**Requirement**
Return only the stretch of the material below that begins with the line containing "Cookie Policy (UK) (459, 2542)" and ends with the line containing "18 June 2024 (132, 194)", exactly; both of those lines belong to it.

Provided records below:

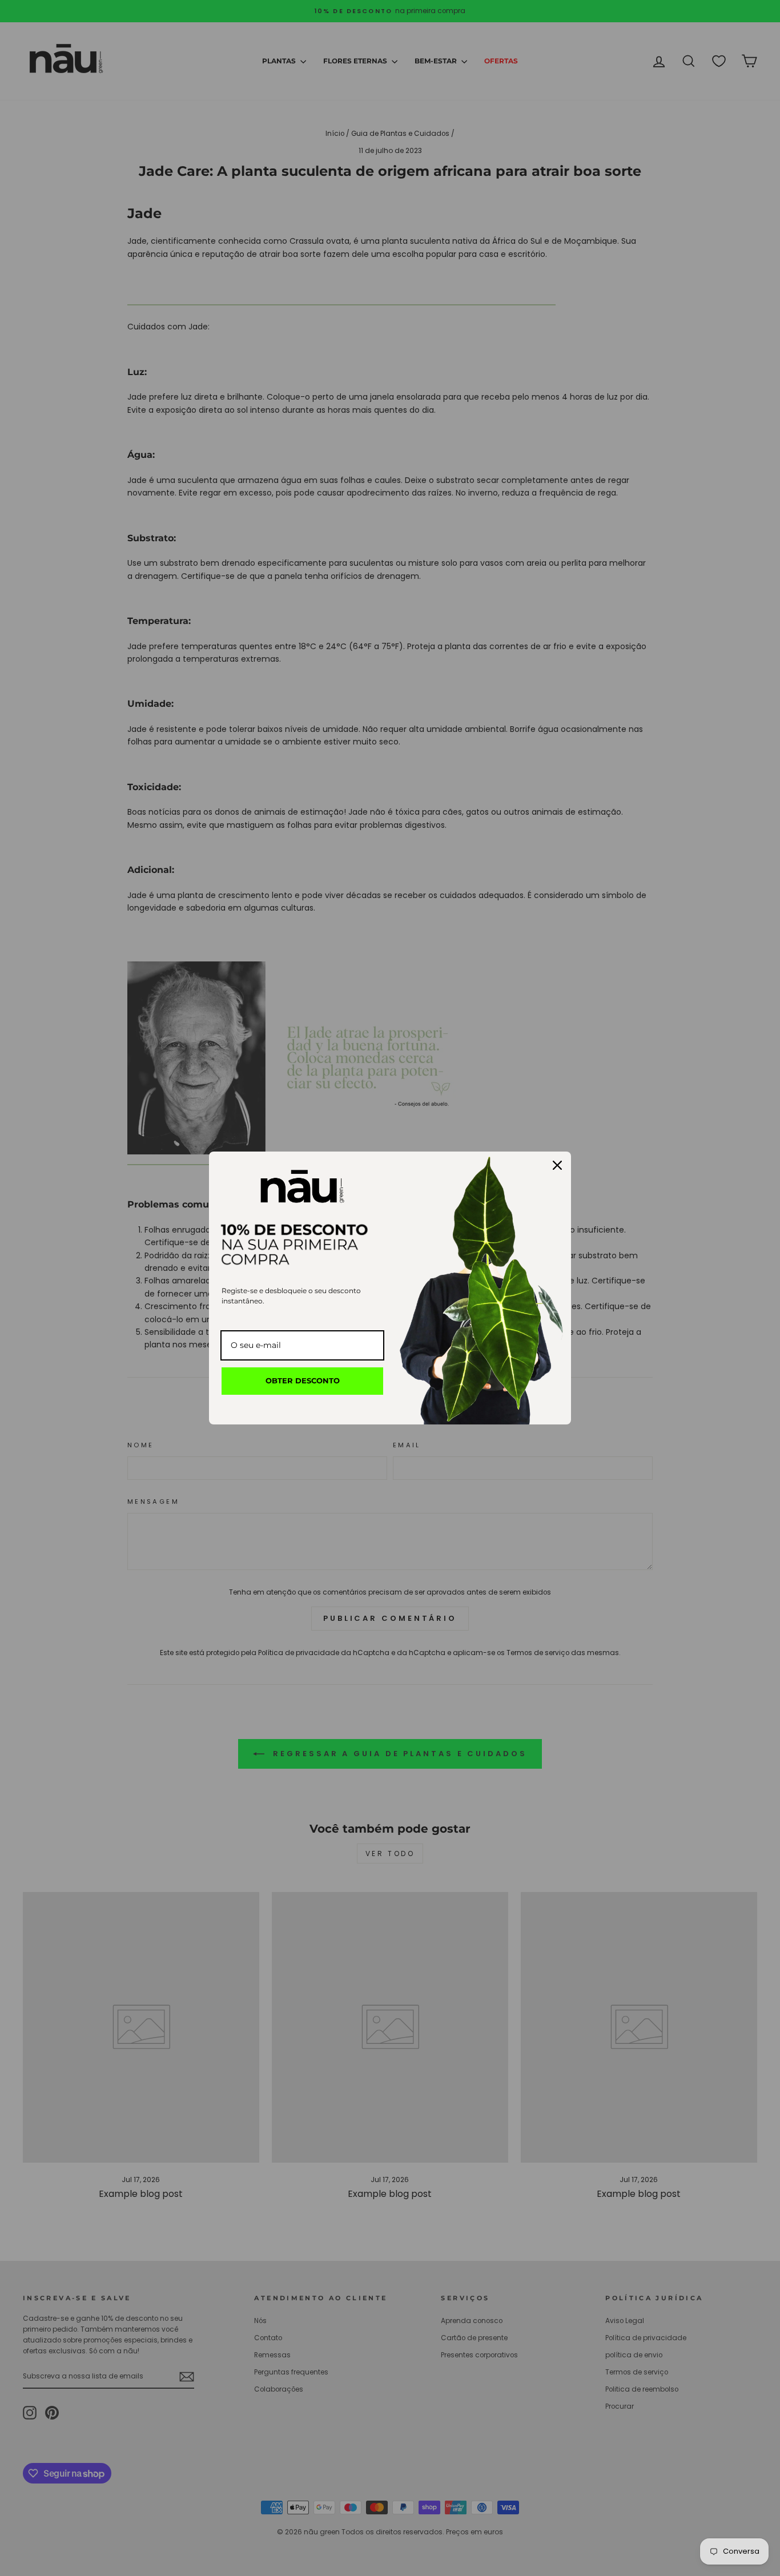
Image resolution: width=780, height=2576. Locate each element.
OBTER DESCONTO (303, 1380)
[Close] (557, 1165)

End of Provided records.
Provided records below:

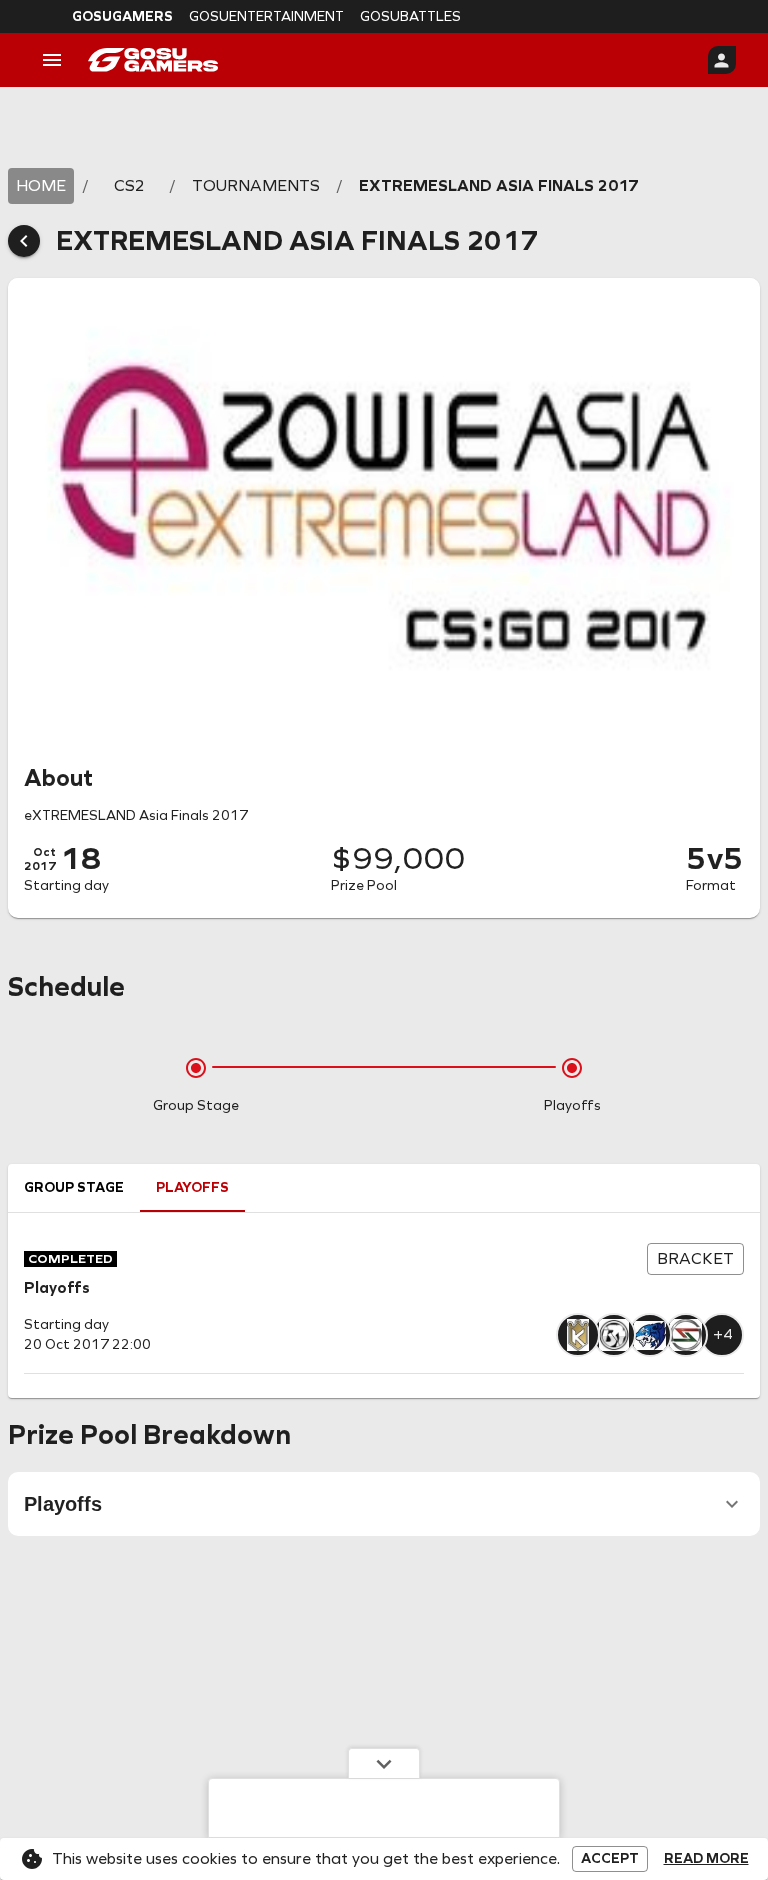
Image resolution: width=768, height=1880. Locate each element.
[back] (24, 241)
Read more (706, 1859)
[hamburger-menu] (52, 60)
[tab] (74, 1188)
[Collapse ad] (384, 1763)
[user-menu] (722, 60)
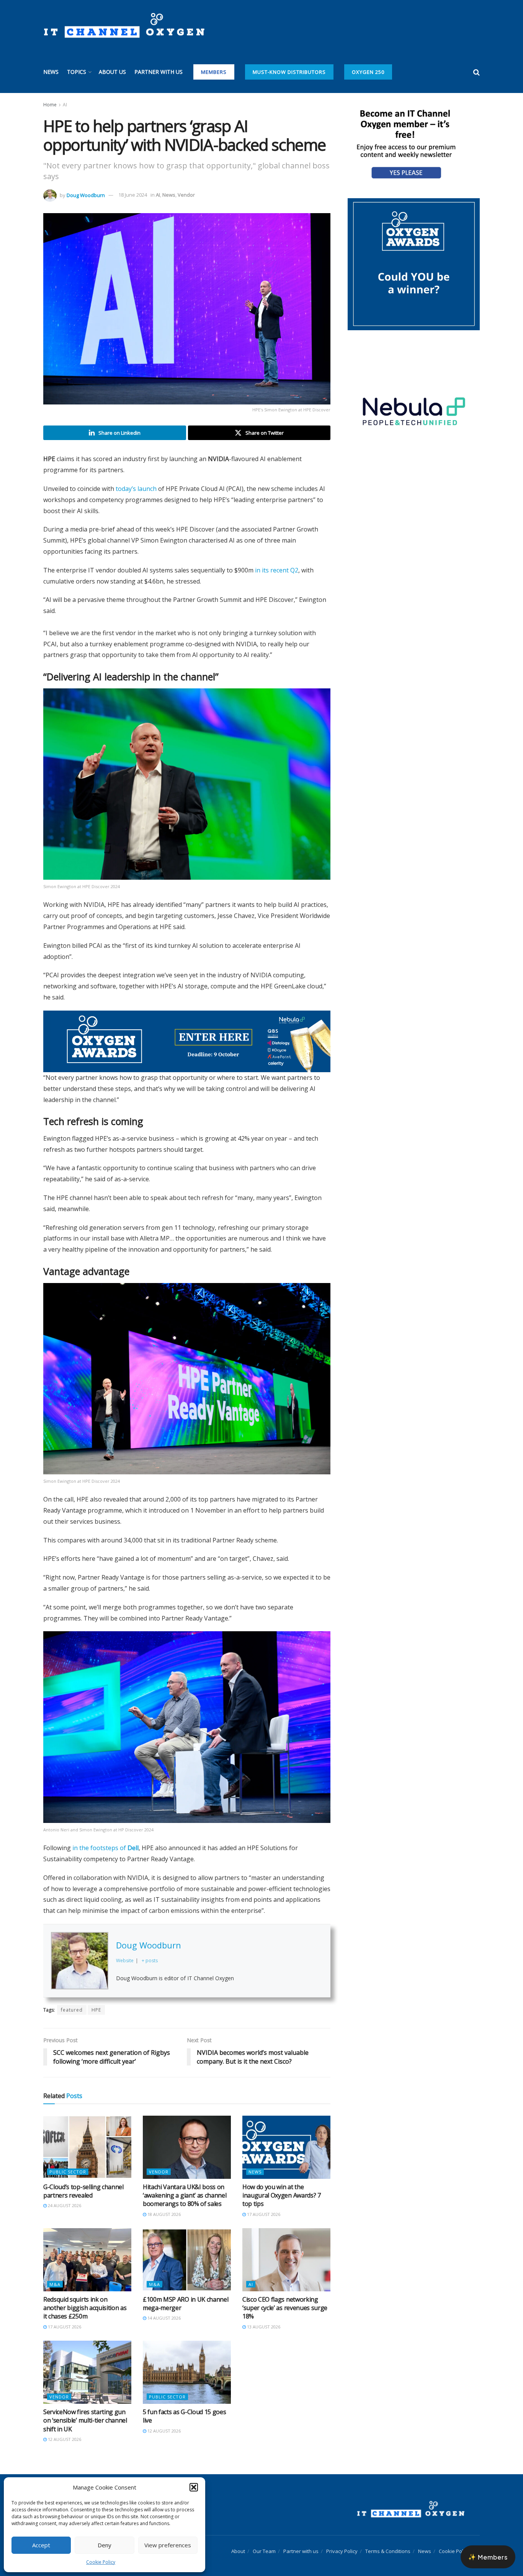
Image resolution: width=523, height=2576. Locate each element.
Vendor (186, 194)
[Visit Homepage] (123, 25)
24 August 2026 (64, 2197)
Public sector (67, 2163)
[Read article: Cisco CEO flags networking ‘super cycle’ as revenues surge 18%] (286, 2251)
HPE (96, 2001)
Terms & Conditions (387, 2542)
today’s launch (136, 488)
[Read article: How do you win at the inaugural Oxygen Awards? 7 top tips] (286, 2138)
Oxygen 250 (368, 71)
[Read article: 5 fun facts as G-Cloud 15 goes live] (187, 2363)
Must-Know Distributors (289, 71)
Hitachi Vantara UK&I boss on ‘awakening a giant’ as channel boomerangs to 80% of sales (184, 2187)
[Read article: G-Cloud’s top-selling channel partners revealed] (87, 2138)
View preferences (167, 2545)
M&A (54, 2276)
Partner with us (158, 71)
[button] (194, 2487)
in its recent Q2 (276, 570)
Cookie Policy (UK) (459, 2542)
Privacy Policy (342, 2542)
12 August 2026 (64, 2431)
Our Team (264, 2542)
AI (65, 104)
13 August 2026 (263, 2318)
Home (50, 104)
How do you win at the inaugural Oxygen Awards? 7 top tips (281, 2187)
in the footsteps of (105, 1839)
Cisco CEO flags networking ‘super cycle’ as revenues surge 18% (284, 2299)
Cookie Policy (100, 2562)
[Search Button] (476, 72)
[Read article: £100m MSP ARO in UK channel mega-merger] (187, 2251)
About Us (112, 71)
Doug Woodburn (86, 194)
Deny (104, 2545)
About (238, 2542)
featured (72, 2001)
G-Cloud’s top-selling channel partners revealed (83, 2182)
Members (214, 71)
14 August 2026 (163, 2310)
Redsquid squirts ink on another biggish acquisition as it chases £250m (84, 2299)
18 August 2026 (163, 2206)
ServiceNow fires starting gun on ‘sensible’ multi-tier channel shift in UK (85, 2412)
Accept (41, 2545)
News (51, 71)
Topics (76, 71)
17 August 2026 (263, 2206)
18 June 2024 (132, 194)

End of Provided records.

**Result of this exercise**
Cookie Policy (UK) (459, 2542)
Privacy Policy (342, 2542)
12 August 2026 (64, 2431)
Our Team (264, 2542)
AI (65, 104)
13 August 2026 (263, 2318)
Home (50, 104)
How do you win at the inaugural Oxygen Awards? 7 top tips (281, 2187)
in the footsteps of (105, 1839)
Cisco CEO flags networking ‘super cycle’ as revenues surge 18% (284, 2299)
Cookie Policy (100, 2562)
[Search Button] (476, 72)
[Read article: £100m MSP ARO in UK channel mega-merger] (187, 2251)
About Us (112, 71)
Doug Woodburn (86, 194)
Deny (104, 2545)
About (238, 2542)
featured (72, 2001)
G-Cloud’s top-selling channel partners revealed (83, 2182)
Members (214, 71)
14 August 2026 (163, 2310)
Redsquid squirts ink on another biggish acquisition as it chases £250m (84, 2299)
18 August 2026 (163, 2206)
ServiceNow fires starting gun on ‘sensible’ multi-tier channel shift in UK (85, 2412)
Accept (41, 2545)
News (51, 71)
Topics (76, 71)
17 August 2026 (263, 2206)
18 June 2024 (132, 194)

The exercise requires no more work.